Large Cortisol and Androgen-Secreting Adrenal Adenoma Presenting with Hirsutism: A Case Report

Hirsutism, defined as excessive terminal hair growth in androgen-dependent areas, affects 5-15% of women of reproductive age and represents a clinical manifestation of hyperandrogenism [1,2]. The prevalence of hirsutism varies across populations, with approximately 10% being affected in most studies [3]. While polycystic ovary syndrome accounts for 70-80% of hirsutism cases, androgen-secreting tumors represent a rare but important cause, occurring in only 0.2% of affected women [4,5]. Adrenal adenomas are benign neoplasms of the adrenal cortex that can be either hormonally active or inactive.

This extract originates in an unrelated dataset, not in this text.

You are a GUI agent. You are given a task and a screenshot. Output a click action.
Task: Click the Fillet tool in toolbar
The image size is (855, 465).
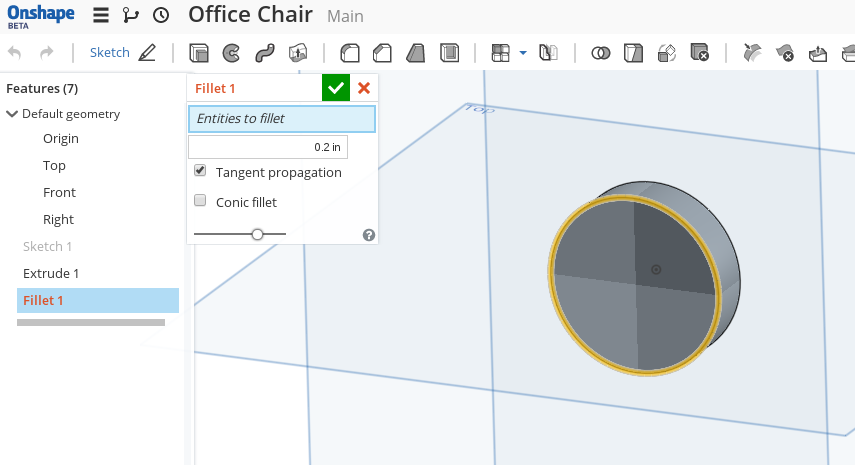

Most adrenal incidentalomas are non-functioning adenomas discovered incidentally during imaging studies [6]. However, when functional, these adenomas typically secrete cortisol or aldosterone rather than androgens [7]. The simultaneous secretion of cortisol and androgens is more characteristic of adrenocortical carcinoma, which carries a poor prognosis [8]. Pure Androgen-Secreting Adrenal Tumors (PASATs) are exceptionally rare, with most reported cases being malignant adrenocortical carcinomas [9].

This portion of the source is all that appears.